For volume image reconstruction, an iterative algorithm has been developed by various groups and includes a total variation (TV) minimization iterative reconstruction algorithm. Iterative reconstruction (IR) additionally involves Algebraic Reconstruction Technique (ART), Simultaneous Algebraic Reconstruction Technique (SART) or Ordered-subset Simultaneous Algebraic Reconstruction Technique (OS-SART).
In X-ray computed tomography (CT), iterative reconstruction (IR) has gained some attention to improve certain aspects of image quality over conventional filtered backprojection (FBP). IR is based on a forward model that accurately estimates the attenuation line integrals, while keeping computational complexity manageable. On the other hand, FBP is based upon reconstruction kernels.
Prior art has attempted to improve spatial resolution in both IR and FBP techniques.
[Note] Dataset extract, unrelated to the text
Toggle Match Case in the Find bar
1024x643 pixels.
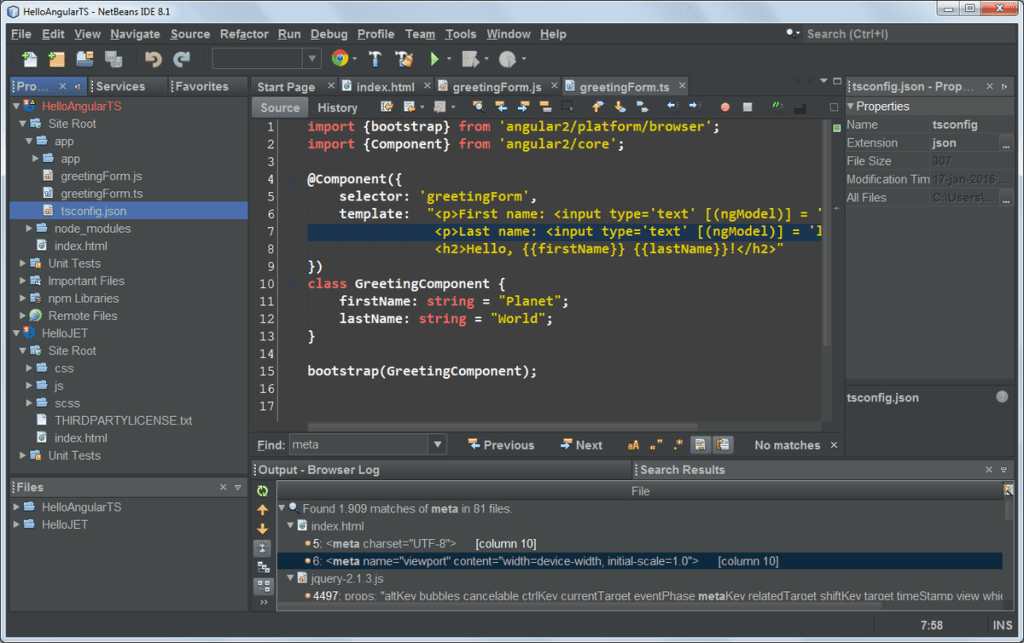(x=631, y=444)
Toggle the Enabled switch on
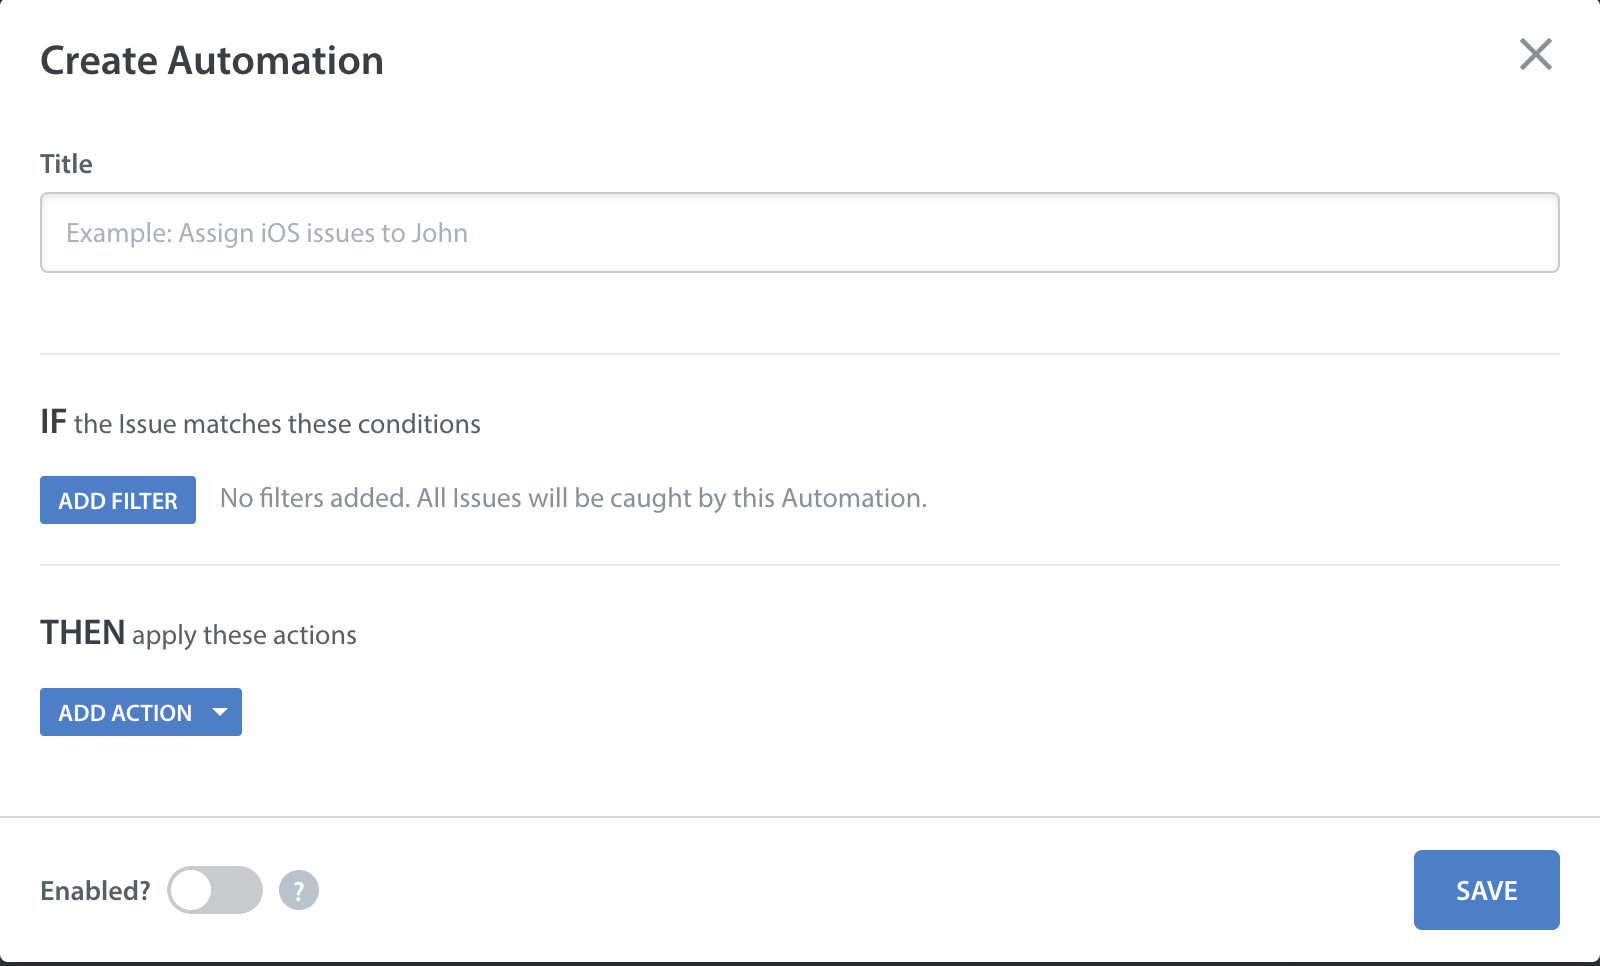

In conventional FBP techniques, one way to improve spatial resolution is to apply sharp convolution kernels with high-frequency boost (FBP-HR) to undo spatial blurring factors in the imaging system, such as finite focal spot size, finite detector cell size, detector cross talk and azimuthal blur. Although IR does not have the notion of reconstruction kernels, IR still can improve the image resolution and image noise.
Prior art IR techniques enhanced the spatial resolution with certain noise compensation means. One prior art IR technique has utilized an enlarged voxel footprint in the forward model, combined with a band suppression filter designed to eliminate any undesirable over- or under-shoot artifacts that may arise from the use of the enlarged voxels. Another prior art approach has used libraries of point-spread functions to model the spatially varying voxel footprint.
Despite the above prior art efforts, a trade off still exists between the noise suppressions and the spatial resolution improvement among the iterative reconstruction techniques.